Ce ne sont pas toujours les femmes qui brûlent, mais toujours les hommes qui mettent le feu.
Ce mal en nous
La maestria du film ne serait possible sans l'ambiance sonore, portée par une bande-son entêtante et hantée dans le même temps, et des comédiens engagés. Bouli Lanners incarne admirablement bien Marceau, coéquipier de Yohan et personnage traversé aussi bien d'élans de violence que d'une tendresse qui semble de trop dans ce brutal monde. Jules Porier est terrible de justesse dans le rôle d'un des suspects, dont le rire hantera aussi bien Marceau que le spectateur. Anouk Grinberg est marquante dans le rôle de cette juge parfaitement au fait de cette terrible violence qui s'exerce sur les femmes. Cependant, l'équilibre du film repose en grande partie sur la performance de Bastien Bouillon dans le rôle de Yohan, ici flamboyant et magnétique à la fois, le regard empreint de tristesse, de détermination et de rage et dont l'aura guidera le spectateur dans ce tourbillon incessant de suspects.
Pour conclure, La Nuit du 12 est un film majeur, faussement modeste et foncièrement piégeur, plongeant aussi bien les personnages que le spectateur dans le fléau des féminicides et de la masculinité toxique, détaillant une société corrompue de l'intérieure et où l'homme est aussi bien le bourreau que l'enquêteur.
Ce qui m’a rendu dingue, c’est que tous les types qu’on a entendus auraient pu le faire.
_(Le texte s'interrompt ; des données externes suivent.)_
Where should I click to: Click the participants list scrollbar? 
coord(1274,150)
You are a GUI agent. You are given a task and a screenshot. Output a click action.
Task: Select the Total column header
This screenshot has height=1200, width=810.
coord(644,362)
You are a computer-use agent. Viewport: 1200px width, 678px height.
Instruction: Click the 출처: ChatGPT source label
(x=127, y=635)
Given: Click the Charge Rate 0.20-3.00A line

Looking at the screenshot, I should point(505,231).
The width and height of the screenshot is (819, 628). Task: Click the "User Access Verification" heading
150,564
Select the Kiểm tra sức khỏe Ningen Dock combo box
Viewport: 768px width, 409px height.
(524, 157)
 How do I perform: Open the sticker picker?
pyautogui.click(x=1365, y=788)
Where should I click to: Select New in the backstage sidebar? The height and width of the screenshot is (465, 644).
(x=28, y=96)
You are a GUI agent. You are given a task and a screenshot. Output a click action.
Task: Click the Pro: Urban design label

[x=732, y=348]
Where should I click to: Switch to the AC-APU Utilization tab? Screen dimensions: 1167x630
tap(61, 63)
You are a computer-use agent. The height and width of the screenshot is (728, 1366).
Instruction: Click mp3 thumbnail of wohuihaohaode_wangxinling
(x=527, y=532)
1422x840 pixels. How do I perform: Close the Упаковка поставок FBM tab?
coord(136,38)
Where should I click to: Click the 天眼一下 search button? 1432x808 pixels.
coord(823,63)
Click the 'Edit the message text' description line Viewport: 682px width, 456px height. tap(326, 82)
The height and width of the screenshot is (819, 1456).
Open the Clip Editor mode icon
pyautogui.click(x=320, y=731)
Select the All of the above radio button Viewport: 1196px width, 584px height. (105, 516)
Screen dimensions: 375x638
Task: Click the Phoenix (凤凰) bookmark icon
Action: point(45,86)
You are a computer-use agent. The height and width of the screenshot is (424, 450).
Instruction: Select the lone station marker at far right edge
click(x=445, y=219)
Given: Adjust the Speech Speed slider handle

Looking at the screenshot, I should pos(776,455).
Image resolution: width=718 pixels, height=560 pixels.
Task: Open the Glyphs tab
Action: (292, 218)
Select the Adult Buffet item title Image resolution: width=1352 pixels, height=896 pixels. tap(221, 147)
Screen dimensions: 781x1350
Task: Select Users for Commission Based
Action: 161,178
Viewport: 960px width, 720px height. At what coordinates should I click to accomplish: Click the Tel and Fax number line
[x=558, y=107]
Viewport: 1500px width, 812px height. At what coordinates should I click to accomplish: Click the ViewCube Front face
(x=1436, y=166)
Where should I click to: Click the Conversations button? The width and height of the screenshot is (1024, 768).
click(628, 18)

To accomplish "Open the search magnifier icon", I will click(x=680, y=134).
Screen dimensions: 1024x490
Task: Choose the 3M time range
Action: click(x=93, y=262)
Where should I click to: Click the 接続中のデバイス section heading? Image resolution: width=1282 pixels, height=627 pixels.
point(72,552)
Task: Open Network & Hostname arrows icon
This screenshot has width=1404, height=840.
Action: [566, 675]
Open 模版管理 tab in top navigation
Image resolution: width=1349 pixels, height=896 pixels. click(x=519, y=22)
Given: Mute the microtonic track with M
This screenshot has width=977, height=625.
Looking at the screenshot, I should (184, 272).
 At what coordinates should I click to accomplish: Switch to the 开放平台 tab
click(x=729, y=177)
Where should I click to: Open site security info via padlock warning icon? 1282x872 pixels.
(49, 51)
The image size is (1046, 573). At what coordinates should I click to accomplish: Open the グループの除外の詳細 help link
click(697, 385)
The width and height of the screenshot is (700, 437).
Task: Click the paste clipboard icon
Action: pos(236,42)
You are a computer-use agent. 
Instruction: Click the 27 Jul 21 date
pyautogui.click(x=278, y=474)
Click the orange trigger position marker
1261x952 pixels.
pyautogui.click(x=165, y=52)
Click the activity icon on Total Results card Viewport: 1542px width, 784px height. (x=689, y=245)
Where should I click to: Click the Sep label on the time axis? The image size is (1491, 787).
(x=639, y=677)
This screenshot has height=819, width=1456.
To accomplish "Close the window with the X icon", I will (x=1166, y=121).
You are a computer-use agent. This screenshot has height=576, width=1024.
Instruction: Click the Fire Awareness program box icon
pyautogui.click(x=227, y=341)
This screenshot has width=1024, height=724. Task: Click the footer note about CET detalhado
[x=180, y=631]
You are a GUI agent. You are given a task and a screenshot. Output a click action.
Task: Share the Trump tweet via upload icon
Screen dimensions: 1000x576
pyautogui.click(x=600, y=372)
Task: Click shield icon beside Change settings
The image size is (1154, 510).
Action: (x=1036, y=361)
Tous les hommes qu’elle a croisés, même ceux qui ne sont pas des salauds. Et peut-être tous les hommes qu’elle n’a pas croisés. Je suis peut-être fou mais j’ai la conviction que si on ne trouve pas l’assassin, c’est parce que ce sont tous les hommes qui ont tué Clara. C’est quelque chose qui cloche entre les hommes et les femmes
Pour aller plus loin :
- "Twin Peaks" (1990)
- "Zodiac" (2007)
- "Se7en" (1995)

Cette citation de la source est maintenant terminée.